Tuesday, December 21, 2010

Sun Founders Panel 2006

Sun Founders Panel 2006

This video from the Computer History Museum contains an intriguing panel with Sun founders and pioneers Andy Bechtolsheim, Bill Joy, Vinod Khosla, Scott McNealy, and John Gage.

A memorable quote from the session, "Get them on tape before they die." Some of the details surrounding this session are located here. This video is a "must watch" for anyone involved in the technology business.

Technologist David Halko states: predicting the future today requires understanding the past.

Sunday, December 5, 2010

CoolThreads UltraSPARC and SPARC Processors

[UltraSPARC T3 Micrograph]

CoolThreads UltraSPARC and SPARC Processors


Processor development takes an immense quantity of time, to architect a high-performance solution, and an uncanny vision of the future, to project market demand and acceptance. In 2005, Sun embarked on a bold path moving toward many cores and many threads per core. Since the purchase of Sun by Oracle, the internal SPARC road map from Sun had clarified.

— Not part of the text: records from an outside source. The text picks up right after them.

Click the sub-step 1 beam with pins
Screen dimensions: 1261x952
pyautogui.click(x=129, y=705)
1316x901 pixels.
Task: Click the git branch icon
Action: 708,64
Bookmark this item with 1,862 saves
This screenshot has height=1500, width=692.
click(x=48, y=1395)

[UltraSPARC T1 Micrograph]
Generation 1: UltraSPARC T1
A new family of SPARC processors was announced by Sun on 2005 November 14.
  • Single die
  • Single socket
  • 64 bits
  • 4, 6, 8 integer cores
  • 4, 6, 8 crypto cores
  • 4 threads/core
  • 1 shared floating point core
  • 1.0 GHz - 1.4 GHz clock speed
  • 279 million transisters
  • 378 mm2
  • 90 nm CMOS (TI)
  • 1 JBUS port
  • 3 Megabyte Level 2 Cache
  • 1 Integer ALU per Core
  • ??? Memory Controllers
  • 6 Stage Integer Pipeline per Core
  • No embedded Ethernet into CPU
  • Crypto Algorithms: ???
Platform designed as a front-end server for web server applications. With a massive number of cores, it was designed to provide web-tier performance similar to existing quad-socket systems leveraging a single socket.

To understand the ground-breaking advancement in this technology, most processors were single core, with an occasional dual core processor (with cores glued together through a more expensive process referred to as a multi-chip module, driving higher software licensing costs for those platforms.)

Generation 2: UltraSPARC T2
The next generation of the CoolThreads processor was announced by Sun on 2007 August.
  • Single die
  • Single Socket
  • 64 bits
  • 4, 6, 8 integer cores
  • 4, 6, 8 crypto cores
  • 4, 6, 8 floating point units
  • 8 threads/core
  • 1.2 GHz - 1.6 GHz clock speed
  • 503 million transisters
  • 342 mm2
  • 65 nm CMOS (TI)
  • 1 PCI Express port (1.0 x8)
  • 4 Mageabyte Level 2 Cache
  • 2 Integer ALU per Core
  • 4x Dual Channel FBDIMM DDR2 Controllers
  • 8 Stage Integer Pipeline per Core
  • 2x 10 GigabitEthernet on-CPU ports
  • Crypto Algorithms: DES, Triple DES, AES, RC4, SHA1, SHA256, MD5, RSA-2048, ECC, CRC32
This processor was designed for higher compute intensive requirements and incredibly efficient network capacity. Platform made an excellent front-end server for applications as well as Middleware, with the ability to do 10 Gigabit wire-speed encryption with virtually no CPU overhead.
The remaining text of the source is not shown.